### Assignment
Extend the report on Venezuela's pharmaceutical and healthcare market, picking up after its final sentence.

(Text provided Opens)

Venezuela: Venezuela Pharmaceuticals and Healthcare Report
2011/08/16
venezuela Pharmaceuticals and Healthcare Report
President Hugo Chavez's distortive economic policies are increasingly damaging Venezuela's attractiveness to pharmaceutical firms. The government's latest measure, which extends price controls to medicines not previously subject to the regulations, will cause a significant reduction in revenues for companies operating in the country and potentially lead to fewer pharmaceutical suppliers and further drug shortages. The key risks on the downside include further measures in a similar vein and the expropriation of pharmaceutical business, with the nationalisation of some companies in other industries already in play.

(Text provided Closes)
(Records Opens)

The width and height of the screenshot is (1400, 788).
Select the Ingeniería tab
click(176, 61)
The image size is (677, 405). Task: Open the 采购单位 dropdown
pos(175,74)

(Records Closes)

### Response for this exercise
Business Environment Rating: Venezuela is ranked as the 12th most attractive market out of 17 markets surveyed in the Americas. Scoring 39.5 out of 100, below the regional average score of 49.0, Venezuela stands above only Nicaragua, Honduras, El Salvador, Belize and Guatemala. Venezuela’s attractiveness suffers due to a difficult intellectual property (IP) environment, an unfavourable political regime that regularly speaks out against private enterprise and strict price controls that have recently been extended beyond non-essential medicines, despite promising demographic and epidemiological profiles.
Additionally, while we view the Venezuelan government's recent decision to devalue the currency as positive for the country's fiscal revenues, it will also negatively impact pharmaceutical market growth in US dollar terms. Venezuela will remain one of the least promising regional investment destinations, with an increasingly marginalised role.
Key Trends & Developments
In June 2011, the Venezuelan government announced a series of initiatives intended to strengthen the country’s healthcare infrastructure and expand access for residents in the state of Aragua. This comprises a VEF51.00mn (US$11.8mn) expenditure for the rehabilitation of healthcare infrastructure, including the remodelling of clinics and 28 hospitals.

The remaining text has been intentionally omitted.